__Data extract__.
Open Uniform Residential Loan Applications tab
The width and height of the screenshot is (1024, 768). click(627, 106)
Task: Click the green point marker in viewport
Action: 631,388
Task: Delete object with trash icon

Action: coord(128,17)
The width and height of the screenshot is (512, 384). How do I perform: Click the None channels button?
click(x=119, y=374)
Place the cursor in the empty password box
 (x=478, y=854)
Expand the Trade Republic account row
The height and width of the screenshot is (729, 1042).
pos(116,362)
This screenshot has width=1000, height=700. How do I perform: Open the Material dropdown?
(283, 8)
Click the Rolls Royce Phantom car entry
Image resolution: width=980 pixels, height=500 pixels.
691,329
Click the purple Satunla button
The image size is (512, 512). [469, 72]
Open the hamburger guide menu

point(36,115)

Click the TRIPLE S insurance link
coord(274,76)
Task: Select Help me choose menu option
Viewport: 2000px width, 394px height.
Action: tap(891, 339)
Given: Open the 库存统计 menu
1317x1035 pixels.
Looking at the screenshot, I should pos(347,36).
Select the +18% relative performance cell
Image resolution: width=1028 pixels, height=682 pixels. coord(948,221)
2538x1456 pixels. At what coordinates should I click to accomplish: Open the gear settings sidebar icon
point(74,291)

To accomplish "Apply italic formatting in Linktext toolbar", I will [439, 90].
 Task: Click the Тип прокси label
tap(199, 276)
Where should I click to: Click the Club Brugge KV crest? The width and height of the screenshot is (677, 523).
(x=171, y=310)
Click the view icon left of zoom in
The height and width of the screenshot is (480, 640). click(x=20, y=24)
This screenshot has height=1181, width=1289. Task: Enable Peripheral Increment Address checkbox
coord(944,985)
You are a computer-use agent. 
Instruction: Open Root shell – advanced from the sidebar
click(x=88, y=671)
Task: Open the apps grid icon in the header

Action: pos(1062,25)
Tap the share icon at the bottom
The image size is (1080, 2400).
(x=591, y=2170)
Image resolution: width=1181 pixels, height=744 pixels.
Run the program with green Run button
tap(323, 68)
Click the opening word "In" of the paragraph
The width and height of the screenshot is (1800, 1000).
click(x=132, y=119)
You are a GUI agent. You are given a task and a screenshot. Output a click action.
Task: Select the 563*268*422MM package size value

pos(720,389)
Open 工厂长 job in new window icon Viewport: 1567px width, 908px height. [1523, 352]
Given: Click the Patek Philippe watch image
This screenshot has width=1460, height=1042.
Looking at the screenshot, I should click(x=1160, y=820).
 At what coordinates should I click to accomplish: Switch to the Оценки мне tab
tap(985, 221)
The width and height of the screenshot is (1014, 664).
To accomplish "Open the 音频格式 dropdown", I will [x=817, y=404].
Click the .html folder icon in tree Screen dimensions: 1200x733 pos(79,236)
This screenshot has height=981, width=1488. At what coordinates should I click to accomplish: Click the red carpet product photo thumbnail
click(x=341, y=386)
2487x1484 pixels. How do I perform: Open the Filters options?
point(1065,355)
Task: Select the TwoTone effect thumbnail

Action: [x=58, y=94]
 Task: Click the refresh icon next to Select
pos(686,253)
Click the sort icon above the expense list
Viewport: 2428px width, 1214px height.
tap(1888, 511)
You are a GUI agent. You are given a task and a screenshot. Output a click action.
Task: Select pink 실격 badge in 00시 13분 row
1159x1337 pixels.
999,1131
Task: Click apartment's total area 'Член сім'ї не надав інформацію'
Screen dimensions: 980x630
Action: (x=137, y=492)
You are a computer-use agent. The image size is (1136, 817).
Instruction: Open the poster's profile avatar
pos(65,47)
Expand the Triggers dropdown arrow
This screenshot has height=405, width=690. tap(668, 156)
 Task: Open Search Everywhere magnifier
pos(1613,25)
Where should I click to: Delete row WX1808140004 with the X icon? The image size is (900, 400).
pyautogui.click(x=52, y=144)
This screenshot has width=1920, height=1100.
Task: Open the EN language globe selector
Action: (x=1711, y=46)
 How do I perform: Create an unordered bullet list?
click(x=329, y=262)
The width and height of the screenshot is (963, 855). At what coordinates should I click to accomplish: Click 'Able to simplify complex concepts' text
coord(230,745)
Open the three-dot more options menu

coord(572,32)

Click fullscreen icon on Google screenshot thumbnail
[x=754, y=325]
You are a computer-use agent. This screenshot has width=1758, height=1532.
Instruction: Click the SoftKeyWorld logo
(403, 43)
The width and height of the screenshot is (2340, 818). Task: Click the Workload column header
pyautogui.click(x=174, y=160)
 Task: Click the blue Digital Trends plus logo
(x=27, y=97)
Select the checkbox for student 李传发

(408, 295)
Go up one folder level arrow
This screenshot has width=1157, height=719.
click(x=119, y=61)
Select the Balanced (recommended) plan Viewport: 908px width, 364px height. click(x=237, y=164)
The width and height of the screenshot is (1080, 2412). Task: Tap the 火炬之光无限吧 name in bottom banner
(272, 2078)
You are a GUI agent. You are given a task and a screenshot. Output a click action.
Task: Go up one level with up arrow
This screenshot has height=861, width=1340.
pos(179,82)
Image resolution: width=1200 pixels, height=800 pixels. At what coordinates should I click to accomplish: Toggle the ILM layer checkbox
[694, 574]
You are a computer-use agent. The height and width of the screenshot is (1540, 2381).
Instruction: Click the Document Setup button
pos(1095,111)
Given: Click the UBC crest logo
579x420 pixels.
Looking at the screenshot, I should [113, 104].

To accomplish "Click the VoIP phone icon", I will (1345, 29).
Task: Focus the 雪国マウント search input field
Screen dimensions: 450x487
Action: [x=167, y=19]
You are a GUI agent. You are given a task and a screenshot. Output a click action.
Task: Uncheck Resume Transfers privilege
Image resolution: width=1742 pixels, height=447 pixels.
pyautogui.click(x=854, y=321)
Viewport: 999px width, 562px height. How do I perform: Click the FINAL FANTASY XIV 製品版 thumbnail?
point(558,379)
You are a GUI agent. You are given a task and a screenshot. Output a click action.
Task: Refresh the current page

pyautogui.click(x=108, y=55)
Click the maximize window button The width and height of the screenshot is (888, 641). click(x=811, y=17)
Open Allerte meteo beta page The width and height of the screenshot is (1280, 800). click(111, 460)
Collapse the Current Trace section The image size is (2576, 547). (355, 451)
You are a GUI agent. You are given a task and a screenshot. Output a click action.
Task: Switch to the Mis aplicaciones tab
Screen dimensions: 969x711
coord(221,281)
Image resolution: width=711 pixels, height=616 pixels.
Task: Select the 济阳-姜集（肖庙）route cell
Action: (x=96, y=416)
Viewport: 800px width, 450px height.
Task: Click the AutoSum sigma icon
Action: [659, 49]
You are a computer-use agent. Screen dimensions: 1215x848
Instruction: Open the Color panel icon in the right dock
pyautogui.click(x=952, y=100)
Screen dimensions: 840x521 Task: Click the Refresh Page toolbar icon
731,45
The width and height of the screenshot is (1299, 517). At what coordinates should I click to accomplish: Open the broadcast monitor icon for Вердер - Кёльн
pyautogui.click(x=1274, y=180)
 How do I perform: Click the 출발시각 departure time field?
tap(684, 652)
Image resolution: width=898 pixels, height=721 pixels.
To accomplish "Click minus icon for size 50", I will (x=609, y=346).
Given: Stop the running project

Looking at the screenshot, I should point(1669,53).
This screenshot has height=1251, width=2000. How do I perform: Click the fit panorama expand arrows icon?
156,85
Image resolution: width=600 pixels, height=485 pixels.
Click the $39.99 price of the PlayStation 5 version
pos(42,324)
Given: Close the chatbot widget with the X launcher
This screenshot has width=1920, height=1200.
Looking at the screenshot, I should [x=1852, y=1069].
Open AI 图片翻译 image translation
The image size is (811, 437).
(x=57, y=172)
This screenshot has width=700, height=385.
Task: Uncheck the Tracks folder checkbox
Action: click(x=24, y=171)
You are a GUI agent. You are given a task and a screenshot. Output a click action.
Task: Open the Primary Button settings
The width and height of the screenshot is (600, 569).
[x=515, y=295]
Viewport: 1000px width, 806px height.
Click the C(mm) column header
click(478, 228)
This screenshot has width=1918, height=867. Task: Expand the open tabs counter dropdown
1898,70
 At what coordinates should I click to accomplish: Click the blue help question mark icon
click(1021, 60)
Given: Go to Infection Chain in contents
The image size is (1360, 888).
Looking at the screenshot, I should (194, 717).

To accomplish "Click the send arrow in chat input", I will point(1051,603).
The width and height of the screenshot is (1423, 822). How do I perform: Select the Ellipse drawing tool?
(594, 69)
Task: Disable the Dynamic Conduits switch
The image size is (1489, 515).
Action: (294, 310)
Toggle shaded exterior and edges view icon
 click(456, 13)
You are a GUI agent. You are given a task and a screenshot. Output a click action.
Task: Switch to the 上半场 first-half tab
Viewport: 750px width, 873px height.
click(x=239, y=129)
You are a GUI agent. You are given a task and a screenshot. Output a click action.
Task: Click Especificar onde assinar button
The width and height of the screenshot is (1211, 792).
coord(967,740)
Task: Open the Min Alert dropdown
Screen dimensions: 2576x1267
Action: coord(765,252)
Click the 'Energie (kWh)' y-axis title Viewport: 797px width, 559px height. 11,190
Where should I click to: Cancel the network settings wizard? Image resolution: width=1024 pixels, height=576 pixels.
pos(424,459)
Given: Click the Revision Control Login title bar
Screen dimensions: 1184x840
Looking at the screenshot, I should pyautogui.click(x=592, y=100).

__What you need to do__. Copy the stretch from the start of the entries through the line that contains "click(x=119, y=374)", substituting "garbage can icon" for "trash icon" and leaving everything else unchanged.

__Answer to the problem__.
Open Uniform Residential Loan Applications tab
The width and height of the screenshot is (1024, 768). click(627, 106)
Task: Click the green point marker in viewport
Action: 631,388
Task: Delete object with garbage can icon

Action: coord(128,17)
The width and height of the screenshot is (512, 384). How do I perform: Click the None channels button?
click(x=119, y=374)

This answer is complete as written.